On March 7, 2007, a 15-passenger van carrying 16 farm workers plus the driver was travelling east on Highway 1 near Abbotsford, B.C. The vehicle collided with two transport trucks, rolled, and landed on its roof on the highway median. Three workers were killed and 14 others injured.
Findings as to causes
Findings as to underlying factors
- A 15-passenger van carrying 17 workers veered onto the right shoulder of the highway. The driver tried to steer back into the lane but steered too far to the left and collided with another vehicle in the centre lane. This collision pushed the passenger van back towards the right lane. As the passenger van slowed down, it was hit from behind by a third vehicle. The impact caused the van to spin out of control, eventually rolling over and stopping upside down on the highway median.
- If proper seat belts had been provided and if the workers had worn them, the number of fatalities and the severity of the workers' injuries might have been reduced.
- The following factors likely contributed to the loss of vehicle control:
- Road conditions: Poor visibility and the wet road may have caused the driver of the passenger van to steer onto the shoulder of the highway.

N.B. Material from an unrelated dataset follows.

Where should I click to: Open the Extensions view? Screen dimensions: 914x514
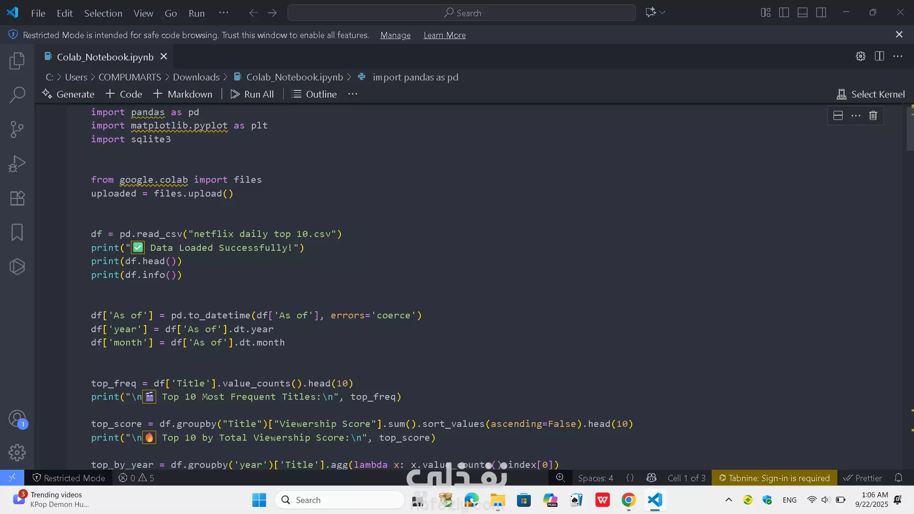tap(17, 198)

- Poor tire maintenance: Improperly inflated tires, with poor tread on the front tires, may have permitted the passenger van to hydroplane on the wet road. It is possible that hydroplaning contributed to loss of vehicle control.
- Lack of driver training and knowledge: The driver of the passenger van lacked adequate knowledge and training to safely operate a 15-passenger commercial vehicle in adverse conditions.
- Vehicle stability issues: The risk of rollover for a 15-passenger van increases when there are more than 10 occupants because the centre of gravity shifts towards the rear of the van.